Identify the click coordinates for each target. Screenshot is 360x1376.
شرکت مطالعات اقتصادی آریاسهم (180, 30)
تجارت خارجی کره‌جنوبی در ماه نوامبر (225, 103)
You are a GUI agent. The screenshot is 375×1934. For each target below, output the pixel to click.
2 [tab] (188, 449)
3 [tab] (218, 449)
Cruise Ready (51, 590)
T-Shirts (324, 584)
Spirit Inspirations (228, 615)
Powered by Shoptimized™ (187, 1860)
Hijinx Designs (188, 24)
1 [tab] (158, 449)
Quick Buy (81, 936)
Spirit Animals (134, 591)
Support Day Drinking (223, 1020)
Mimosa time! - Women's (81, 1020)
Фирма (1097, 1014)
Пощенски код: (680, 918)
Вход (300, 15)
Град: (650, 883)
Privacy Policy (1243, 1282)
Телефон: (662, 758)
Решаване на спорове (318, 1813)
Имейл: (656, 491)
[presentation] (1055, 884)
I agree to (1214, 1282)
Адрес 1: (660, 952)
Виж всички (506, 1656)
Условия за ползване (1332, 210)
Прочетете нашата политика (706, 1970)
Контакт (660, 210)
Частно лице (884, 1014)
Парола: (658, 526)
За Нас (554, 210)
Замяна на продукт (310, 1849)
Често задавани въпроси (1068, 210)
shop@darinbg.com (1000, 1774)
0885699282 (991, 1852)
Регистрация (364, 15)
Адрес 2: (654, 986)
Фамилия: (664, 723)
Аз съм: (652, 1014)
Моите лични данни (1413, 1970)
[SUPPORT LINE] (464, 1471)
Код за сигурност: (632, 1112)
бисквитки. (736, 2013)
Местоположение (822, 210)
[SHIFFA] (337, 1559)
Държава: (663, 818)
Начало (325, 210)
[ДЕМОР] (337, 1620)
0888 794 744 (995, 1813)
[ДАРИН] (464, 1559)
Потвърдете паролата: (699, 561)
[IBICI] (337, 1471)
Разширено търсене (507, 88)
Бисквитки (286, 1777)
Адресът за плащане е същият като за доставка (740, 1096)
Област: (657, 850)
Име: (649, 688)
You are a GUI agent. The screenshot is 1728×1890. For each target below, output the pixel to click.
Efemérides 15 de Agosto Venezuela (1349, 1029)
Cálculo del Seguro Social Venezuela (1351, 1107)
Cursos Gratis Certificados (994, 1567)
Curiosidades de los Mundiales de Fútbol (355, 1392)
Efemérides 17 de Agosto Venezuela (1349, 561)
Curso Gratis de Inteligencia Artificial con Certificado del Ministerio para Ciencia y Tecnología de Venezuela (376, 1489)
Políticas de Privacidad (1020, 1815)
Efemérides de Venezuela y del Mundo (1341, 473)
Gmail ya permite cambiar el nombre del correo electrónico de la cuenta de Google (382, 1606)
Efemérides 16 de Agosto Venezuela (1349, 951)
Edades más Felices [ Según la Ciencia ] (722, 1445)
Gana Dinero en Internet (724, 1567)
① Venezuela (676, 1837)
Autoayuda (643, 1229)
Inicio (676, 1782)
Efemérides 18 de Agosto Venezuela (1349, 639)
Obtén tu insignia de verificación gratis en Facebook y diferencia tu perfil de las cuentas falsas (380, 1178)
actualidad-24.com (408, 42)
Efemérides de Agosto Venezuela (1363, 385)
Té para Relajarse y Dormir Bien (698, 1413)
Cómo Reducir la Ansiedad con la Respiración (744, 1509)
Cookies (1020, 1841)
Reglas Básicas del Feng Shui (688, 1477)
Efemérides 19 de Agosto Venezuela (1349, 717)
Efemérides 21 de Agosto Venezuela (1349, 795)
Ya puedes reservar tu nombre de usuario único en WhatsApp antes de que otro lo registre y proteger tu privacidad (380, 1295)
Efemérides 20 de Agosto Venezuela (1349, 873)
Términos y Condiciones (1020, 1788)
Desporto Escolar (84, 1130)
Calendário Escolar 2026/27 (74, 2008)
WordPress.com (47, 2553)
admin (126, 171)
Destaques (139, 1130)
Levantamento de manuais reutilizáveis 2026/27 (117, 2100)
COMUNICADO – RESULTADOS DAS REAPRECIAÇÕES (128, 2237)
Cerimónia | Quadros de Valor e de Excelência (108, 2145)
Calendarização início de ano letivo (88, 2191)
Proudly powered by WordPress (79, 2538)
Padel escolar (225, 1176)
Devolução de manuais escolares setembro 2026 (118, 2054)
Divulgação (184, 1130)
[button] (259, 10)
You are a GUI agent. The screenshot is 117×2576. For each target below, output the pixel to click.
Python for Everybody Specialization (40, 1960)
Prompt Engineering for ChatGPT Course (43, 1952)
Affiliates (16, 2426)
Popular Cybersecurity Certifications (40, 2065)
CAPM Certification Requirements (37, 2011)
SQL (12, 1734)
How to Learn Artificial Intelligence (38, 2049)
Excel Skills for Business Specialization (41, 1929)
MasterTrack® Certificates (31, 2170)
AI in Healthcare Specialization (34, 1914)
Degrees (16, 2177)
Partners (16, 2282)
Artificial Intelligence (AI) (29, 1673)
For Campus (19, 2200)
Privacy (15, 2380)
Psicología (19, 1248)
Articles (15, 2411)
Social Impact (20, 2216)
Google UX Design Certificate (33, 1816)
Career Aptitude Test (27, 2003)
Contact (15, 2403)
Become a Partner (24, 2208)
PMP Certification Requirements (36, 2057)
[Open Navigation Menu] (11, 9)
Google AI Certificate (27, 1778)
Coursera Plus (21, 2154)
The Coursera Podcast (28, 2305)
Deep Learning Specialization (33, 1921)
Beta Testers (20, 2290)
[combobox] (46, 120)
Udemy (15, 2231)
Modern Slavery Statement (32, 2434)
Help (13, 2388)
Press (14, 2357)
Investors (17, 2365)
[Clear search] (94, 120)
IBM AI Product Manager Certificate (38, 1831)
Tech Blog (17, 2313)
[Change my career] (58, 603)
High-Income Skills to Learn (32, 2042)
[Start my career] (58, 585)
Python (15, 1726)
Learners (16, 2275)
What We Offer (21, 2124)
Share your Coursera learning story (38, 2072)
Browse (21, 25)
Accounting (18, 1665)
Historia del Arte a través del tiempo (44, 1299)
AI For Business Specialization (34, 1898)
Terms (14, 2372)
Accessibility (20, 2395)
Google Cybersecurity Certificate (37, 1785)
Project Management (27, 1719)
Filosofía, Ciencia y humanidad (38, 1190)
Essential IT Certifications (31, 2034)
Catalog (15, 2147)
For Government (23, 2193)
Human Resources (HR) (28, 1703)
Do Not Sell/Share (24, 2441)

..........

__Task details__
Within the listing above, extract exactly the lines from the line with "Efemérides 21 de Agosto Venezuela (1349, 795)" to the line with "What We Offer (21, 2124)", the two named lines included, and no others.

__Answer section__
Efemérides 21 de Agosto Venezuela (1349, 795)
Ya puedes reservar tu nombre de usuario único en WhatsApp antes de que otro lo registre y proteger tu privacidad (380, 1295)
Efemérides 20 de Agosto Venezuela (1349, 873)
Términos y Condiciones (1020, 1788)
Desporto Escolar (84, 1130)
Calendário Escolar 2026/27 (74, 2008)
WordPress.com (47, 2553)
admin (126, 171)
Destaques (139, 1130)
Levantamento de manuais reutilizáveis 2026/27 (117, 2100)
COMUNICADO – RESULTADOS DAS REAPRECIAÇÕES (128, 2237)
Cerimónia | Quadros de Valor e de Excelência (108, 2145)
Calendarização início de ano letivo (88, 2191)
Proudly powered by WordPress (79, 2538)
Padel escolar (225, 1176)
Devolução de manuais escolares setembro 2026 (118, 2054)
Divulgação (184, 1130)
[button] (259, 10)
You are a GUI agent. The screenshot is 117×2576. For each target below, output the pixel to click.
Python for Everybody Specialization (40, 1960)
Prompt Engineering for ChatGPT Course (43, 1952)
Affiliates (16, 2426)
Popular Cybersecurity Certifications (40, 2065)
CAPM Certification Requirements (37, 2011)
SQL (12, 1734)
How to Learn Artificial Intelligence (38, 2049)
Excel Skills for Business Specialization (41, 1929)
MasterTrack® Certificates (31, 2170)
AI in Healthcare Specialization (34, 1914)
Degrees (16, 2177)
Partners (16, 2282)
Artificial Intelligence (AI) (29, 1673)
For Campus (19, 2200)
Privacy (15, 2380)
Psicología (19, 1248)
Articles (15, 2411)
Social Impact (20, 2216)
Google UX Design Certificate (33, 1816)
Career Aptitude Test (27, 2003)
Contact (15, 2403)
Become a Partner (24, 2208)
PMP Certification Requirements (36, 2057)
[Open Navigation Menu] (11, 9)
Google AI Certificate (27, 1778)
Coursera Plus (21, 2154)
The Coursera Podcast (28, 2305)
Deep Learning Specialization (33, 1921)
Beta Testers (20, 2290)
[combobox] (46, 120)
Udemy (15, 2231)
Modern Slavery Statement (32, 2434)
Help (13, 2388)
Press (14, 2357)
Investors (17, 2365)
[Clear search] (94, 120)
IBM AI Product Manager Certificate (38, 1831)
Tech Blog (17, 2313)
[Change my career] (58, 603)
High-Income Skills to Learn (32, 2042)
[Start my career] (58, 585)
Python (15, 1726)
Learners (16, 2275)
What We Offer (21, 2124)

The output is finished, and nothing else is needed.